Saya mengajukan diri bersedia. Dan bertanya harus bagaimana untuk menutupi profesiku ditengah masyarakat serta berapa tarifnya. Dia jawab‎ dengan nominal tertentu. Mengenai berbaur dengan masyarakat seperti biasa saja. Lalu, tarif yang dimaksud kukalikan selama sebulan. Dirasa cukup deal. Kalaupun aku libur selama satu hari dalam satu minggu, tarif selama sebulan masih cukup.
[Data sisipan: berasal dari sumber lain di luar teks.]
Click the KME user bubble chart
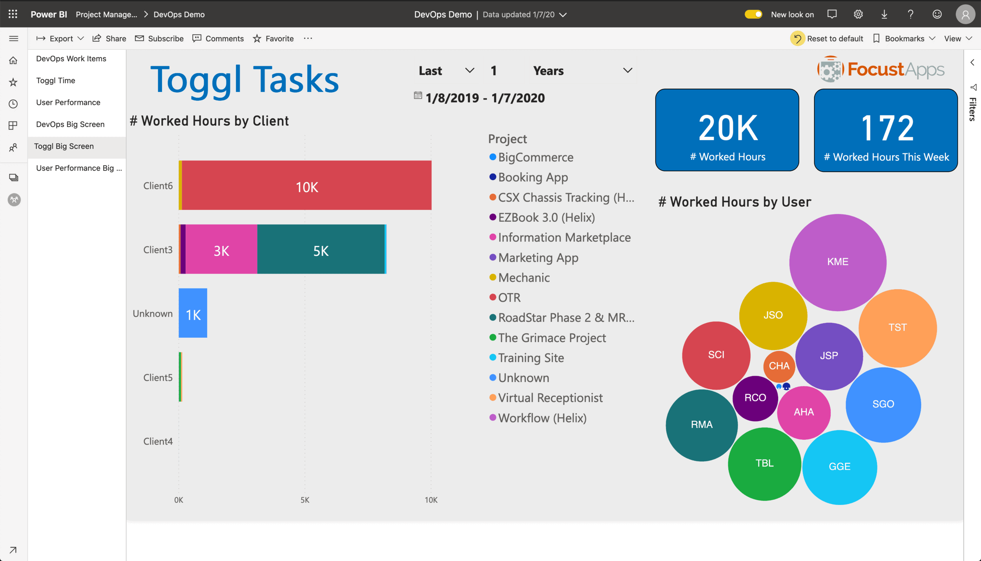 [837, 261]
Namun aku mengajukan diri lebih dahulu. Bahwa sebelum oleh orang lain. kemudian, akupun berbisik kepada mang Dedi. dalam bisikan itu, saya ingin berhubungan badan dulu dengan mng Dedi. Awalnya dia menolak, namun aku tahu dia sudah memperhatikanku sejak permainan voli itu. Ia pun setuju. dengan syarat dia akan bayar sesuai tarif. namun aku cuek soal itu. Wajahnya tersenyum. Aku tau dia tak akan menolakku.

Kamipun mencari hotel atau kamar yang bisa dipakai di wilayah Sumedang. Mang Dedi sepertinya sudah ahli. Dan dia menceritakan sebetulnya tugasnya hanya merekrut. Ada mucikari besar yang mempekerjakannya. Memang dalam setiap hubungan di atas ranjang, rahasia orang seringkali meluncur deras. Tidak heran, seorang James Bond, dalam setiap filmya, selalu menggali informasi pada istrinya penjahat.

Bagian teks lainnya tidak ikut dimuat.